(EXCERPTED DATA):
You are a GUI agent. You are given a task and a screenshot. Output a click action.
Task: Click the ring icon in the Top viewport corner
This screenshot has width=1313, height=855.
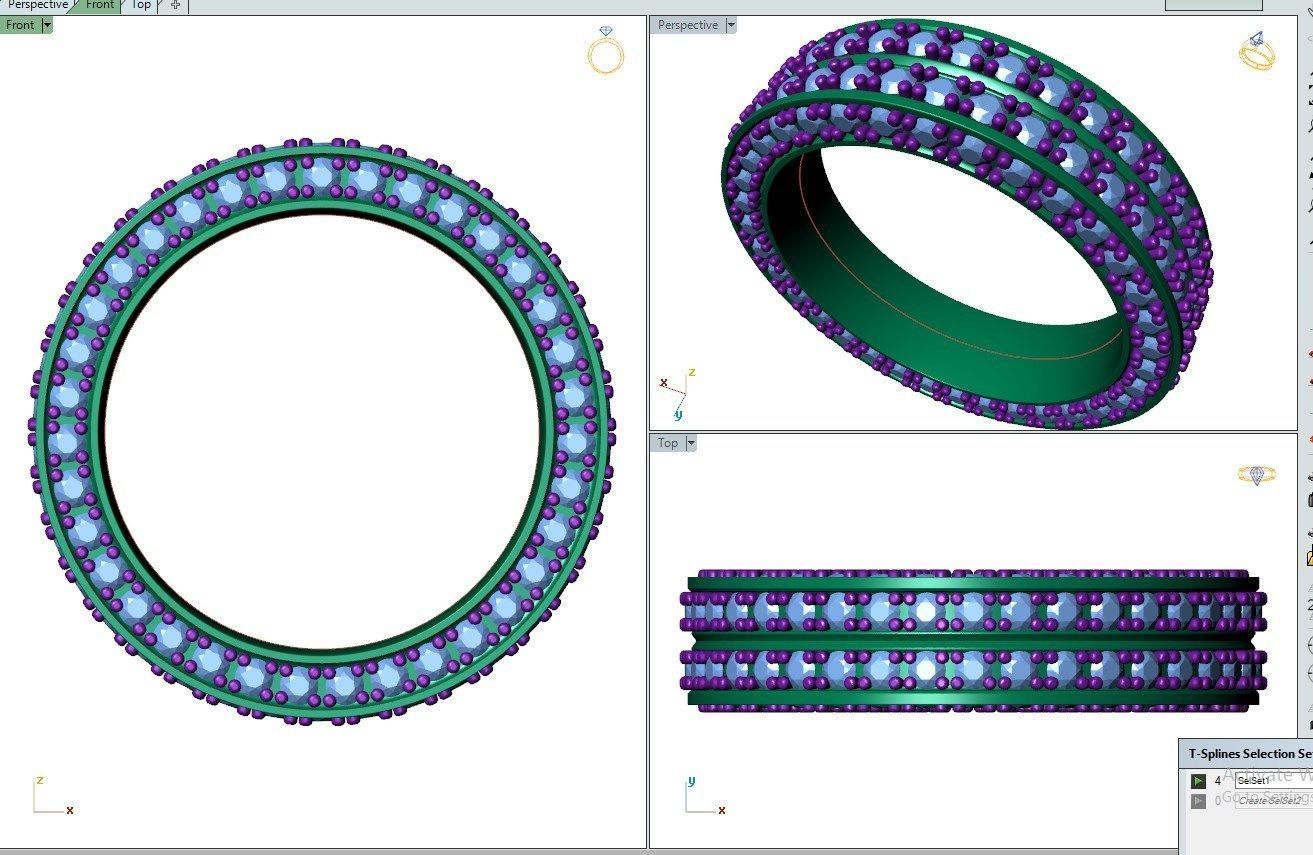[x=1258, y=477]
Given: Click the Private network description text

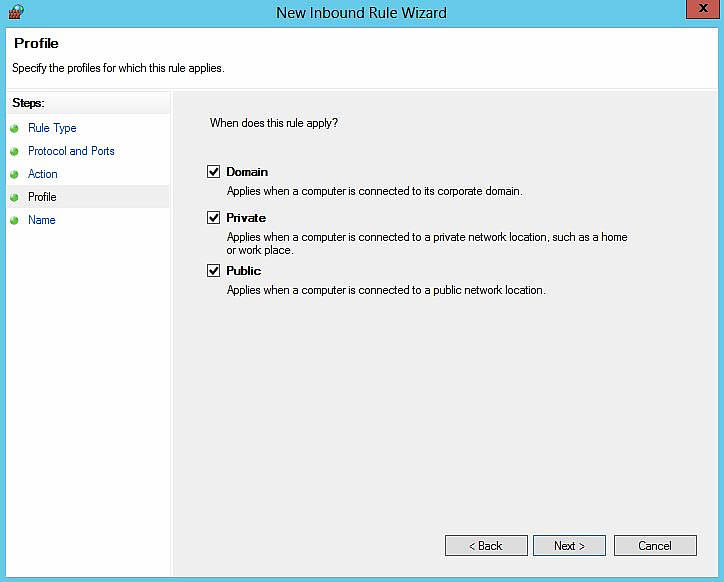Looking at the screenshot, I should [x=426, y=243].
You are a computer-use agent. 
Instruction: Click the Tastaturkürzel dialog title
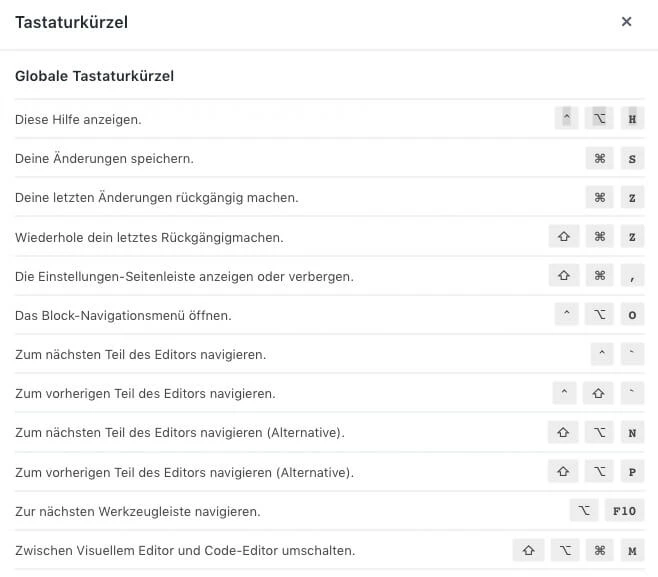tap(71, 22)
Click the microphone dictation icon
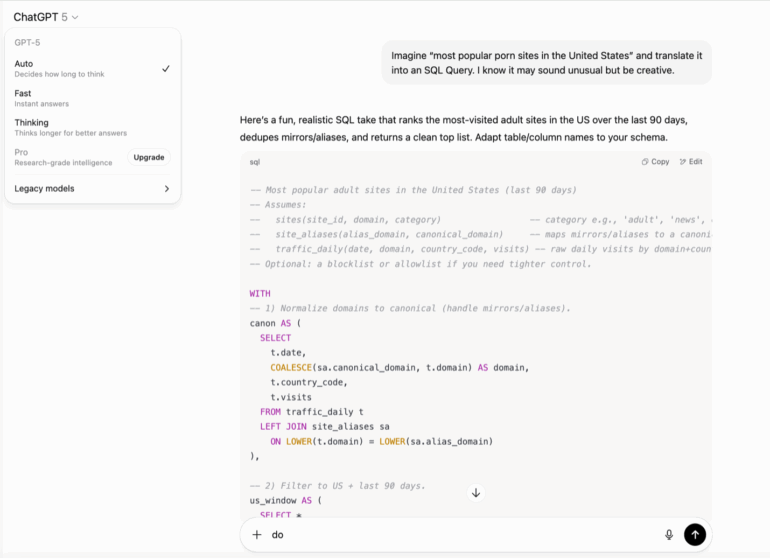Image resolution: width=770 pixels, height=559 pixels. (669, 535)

(WHAT THIS TASK INVOLVES): Pictures are not part of the copy. Reproduce the lines from the one with "Given: Click the" through the end of the listing above.

(COMPLETED TASK):
Given: Click the Private network description text

Looking at the screenshot, I should [x=426, y=243].
You are a computer-use agent. 
Instruction: Click the Tastaturkürzel dialog title
tap(71, 22)
Click the microphone dictation icon
Image resolution: width=770 pixels, height=559 pixels. (669, 535)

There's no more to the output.